[LoopInterchange] Handle LE and GE correctly #124901

kasuga-fj · 2025-01-29T09:01:00Z

LoopInterchange have converted DVEntry::LE and DVEntry::GE in direction vectors to '<' and '>' respectively. This handling is incorrect because the information about the '=' it lost. This leads to miscompilation in some cases. To resolve this issue, convert them to '*' instead.

Resolve #123920

LoopInterchange have converted `DVEntry::LE` and `DVEntry::GE` in direction vectors to '<' and '>' respectively. This handling is incorrect because the information about the '=' it lost. This leads to miscompilation in some cases. To resolve this issue, convert them to '*' instead.
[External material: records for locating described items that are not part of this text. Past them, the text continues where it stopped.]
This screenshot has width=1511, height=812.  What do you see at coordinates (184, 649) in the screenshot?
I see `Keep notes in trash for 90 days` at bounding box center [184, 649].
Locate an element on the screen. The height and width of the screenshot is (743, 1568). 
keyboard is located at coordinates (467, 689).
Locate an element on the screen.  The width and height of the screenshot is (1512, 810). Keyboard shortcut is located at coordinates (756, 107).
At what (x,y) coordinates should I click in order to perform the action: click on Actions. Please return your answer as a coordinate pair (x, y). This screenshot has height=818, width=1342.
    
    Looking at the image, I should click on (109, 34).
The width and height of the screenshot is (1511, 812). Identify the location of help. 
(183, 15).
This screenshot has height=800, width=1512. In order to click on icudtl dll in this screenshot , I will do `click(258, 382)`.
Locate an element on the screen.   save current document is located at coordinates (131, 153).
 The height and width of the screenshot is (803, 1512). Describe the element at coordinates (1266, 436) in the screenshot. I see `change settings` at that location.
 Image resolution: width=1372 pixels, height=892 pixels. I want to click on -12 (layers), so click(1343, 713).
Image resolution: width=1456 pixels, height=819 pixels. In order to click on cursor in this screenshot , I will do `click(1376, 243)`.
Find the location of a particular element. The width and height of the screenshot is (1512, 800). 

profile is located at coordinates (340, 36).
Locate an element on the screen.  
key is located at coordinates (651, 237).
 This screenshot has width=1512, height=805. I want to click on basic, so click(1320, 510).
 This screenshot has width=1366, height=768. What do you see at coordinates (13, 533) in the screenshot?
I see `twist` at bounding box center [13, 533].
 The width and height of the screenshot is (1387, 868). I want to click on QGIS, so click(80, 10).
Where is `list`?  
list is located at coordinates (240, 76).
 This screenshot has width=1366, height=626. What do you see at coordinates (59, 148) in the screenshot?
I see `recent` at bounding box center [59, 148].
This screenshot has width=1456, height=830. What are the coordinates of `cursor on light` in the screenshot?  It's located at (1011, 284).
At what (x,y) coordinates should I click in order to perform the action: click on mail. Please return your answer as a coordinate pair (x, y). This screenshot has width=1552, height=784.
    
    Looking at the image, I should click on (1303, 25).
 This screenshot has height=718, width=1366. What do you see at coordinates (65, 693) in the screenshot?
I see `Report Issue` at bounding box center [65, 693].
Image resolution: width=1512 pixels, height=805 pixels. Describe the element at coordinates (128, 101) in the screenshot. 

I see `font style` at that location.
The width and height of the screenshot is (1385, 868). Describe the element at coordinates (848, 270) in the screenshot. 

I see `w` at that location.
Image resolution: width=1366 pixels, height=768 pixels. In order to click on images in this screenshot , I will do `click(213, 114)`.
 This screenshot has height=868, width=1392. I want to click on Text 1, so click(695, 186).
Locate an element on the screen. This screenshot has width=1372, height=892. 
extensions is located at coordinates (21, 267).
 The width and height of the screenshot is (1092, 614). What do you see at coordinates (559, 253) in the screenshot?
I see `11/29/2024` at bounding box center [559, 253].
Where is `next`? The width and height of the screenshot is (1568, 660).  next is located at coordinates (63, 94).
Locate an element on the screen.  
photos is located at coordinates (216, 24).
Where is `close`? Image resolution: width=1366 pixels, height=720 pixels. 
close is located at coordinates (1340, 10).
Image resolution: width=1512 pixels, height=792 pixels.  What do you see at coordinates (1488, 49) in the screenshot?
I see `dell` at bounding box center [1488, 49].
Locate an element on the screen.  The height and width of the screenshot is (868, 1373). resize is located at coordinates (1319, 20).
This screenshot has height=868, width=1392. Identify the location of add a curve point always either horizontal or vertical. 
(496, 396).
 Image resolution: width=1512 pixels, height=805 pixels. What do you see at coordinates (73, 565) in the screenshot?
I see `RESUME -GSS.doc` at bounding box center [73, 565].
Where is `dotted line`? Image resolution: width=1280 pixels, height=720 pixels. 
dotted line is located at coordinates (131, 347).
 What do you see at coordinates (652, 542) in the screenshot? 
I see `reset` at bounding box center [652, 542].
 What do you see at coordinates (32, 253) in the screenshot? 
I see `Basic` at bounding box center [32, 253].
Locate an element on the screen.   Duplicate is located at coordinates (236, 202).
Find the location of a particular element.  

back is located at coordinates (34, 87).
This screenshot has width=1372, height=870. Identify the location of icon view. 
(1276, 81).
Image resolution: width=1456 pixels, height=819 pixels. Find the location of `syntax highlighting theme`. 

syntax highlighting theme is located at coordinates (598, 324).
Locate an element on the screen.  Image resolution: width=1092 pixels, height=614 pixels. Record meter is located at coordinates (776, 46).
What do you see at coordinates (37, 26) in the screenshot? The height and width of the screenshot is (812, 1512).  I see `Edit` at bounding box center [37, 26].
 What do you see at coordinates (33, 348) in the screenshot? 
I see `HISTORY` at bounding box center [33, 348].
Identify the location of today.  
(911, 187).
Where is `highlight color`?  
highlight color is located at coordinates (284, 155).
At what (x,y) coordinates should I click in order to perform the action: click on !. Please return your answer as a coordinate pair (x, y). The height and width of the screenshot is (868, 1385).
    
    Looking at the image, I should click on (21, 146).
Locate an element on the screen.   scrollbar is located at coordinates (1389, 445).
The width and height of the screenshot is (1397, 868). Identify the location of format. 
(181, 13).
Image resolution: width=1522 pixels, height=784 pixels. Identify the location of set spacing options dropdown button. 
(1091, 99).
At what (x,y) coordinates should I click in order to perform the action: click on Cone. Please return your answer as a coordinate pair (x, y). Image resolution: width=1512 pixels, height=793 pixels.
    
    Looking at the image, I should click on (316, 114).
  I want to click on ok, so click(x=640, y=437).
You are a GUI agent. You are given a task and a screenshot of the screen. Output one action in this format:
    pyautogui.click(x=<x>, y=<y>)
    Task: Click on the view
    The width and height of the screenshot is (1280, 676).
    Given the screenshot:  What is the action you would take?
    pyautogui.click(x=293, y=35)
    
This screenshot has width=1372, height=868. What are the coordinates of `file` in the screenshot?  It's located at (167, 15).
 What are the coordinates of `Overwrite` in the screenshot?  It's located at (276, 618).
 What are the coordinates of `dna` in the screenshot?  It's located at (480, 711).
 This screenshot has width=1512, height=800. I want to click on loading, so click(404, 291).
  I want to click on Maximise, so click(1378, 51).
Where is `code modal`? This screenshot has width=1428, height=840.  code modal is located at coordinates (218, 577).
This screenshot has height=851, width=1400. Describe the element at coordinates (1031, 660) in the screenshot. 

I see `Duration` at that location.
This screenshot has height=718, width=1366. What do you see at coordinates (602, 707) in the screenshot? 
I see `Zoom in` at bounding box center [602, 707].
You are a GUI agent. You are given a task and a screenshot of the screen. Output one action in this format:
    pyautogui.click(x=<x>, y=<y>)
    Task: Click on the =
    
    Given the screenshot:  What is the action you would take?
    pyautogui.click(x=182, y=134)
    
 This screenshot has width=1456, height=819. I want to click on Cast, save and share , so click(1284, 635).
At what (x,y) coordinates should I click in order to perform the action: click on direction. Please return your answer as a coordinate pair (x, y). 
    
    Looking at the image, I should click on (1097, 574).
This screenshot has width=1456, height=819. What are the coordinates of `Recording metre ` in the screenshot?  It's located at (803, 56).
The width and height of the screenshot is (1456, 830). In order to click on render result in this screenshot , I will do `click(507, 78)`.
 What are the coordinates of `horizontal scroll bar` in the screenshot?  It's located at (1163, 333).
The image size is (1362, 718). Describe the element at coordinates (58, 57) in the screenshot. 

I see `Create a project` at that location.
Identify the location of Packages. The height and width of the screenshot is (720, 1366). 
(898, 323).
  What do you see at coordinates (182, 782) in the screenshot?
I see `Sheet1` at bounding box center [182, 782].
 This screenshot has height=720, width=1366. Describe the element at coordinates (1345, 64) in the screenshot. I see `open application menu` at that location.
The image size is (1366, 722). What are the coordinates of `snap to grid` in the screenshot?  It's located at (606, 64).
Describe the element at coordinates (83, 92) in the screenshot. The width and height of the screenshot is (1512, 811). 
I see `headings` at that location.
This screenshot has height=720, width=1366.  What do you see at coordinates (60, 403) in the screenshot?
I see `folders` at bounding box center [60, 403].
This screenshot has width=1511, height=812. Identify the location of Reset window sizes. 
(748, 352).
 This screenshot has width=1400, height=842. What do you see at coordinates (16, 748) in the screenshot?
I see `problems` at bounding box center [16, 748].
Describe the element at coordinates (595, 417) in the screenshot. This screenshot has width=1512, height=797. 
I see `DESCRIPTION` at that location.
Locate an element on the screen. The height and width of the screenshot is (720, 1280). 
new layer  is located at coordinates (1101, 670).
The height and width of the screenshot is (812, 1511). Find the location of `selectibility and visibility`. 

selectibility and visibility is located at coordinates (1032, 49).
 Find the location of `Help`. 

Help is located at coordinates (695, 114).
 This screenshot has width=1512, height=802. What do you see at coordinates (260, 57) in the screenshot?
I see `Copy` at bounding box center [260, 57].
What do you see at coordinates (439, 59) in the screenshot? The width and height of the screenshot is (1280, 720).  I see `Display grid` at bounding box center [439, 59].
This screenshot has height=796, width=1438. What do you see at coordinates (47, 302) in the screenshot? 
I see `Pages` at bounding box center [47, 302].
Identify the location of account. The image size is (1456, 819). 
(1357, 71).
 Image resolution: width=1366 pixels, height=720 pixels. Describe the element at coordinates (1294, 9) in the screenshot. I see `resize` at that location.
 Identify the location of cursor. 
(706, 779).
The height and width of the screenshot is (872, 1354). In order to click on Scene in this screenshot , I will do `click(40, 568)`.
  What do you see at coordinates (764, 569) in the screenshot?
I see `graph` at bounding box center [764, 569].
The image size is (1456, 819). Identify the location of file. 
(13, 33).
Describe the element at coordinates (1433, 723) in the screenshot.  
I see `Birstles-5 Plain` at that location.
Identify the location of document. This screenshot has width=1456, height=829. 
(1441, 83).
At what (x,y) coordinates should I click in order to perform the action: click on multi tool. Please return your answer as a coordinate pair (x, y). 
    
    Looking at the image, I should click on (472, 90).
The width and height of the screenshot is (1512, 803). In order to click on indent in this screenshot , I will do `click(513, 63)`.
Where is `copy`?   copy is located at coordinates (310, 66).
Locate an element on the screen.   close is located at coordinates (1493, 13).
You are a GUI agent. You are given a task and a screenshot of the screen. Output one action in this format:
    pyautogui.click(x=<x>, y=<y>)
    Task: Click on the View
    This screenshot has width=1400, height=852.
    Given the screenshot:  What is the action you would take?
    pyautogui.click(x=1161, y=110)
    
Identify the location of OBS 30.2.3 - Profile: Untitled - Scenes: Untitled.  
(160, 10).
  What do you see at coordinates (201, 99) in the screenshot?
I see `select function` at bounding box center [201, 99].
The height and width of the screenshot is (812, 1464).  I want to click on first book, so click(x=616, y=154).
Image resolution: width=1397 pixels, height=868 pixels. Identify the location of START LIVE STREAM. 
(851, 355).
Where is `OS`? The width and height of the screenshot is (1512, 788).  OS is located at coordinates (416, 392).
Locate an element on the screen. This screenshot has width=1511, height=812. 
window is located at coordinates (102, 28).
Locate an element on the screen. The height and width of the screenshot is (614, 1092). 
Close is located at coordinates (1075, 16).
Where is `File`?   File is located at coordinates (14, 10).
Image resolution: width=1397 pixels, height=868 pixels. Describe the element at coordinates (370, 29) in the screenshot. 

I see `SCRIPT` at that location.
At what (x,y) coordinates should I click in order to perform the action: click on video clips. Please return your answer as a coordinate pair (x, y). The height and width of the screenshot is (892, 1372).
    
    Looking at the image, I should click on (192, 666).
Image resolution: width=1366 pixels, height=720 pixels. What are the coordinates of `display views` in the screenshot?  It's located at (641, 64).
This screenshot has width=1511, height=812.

Resolve llvm#123920

llvmbot · 2025-01-29T09:01:34Z

@llvm/pr-subscribers-llvm-transforms

Author: Ryotaro Kasuga (kasuga-fj)

Changes

LoopInterchange have converted DVEntry::LE and DVEntry::GE in direction vectors to '<' and '>' respectively. This handling is incorrect because the information about the '=' it lost. This leads to miscompilation in some cases. To resolve this issue, convert them to '*' instead.

Resolve #123920

Full diff: https://github.com/llvm/llvm-project/pull/124901.diff

2 Files Affected:

(modified) llvm/lib/Transforms/Scalar/LoopInterchange.cpp (+8-3)
(added) llvm/test/Transforms/LoopInterchange/outer-dependency-lte.ll (+75)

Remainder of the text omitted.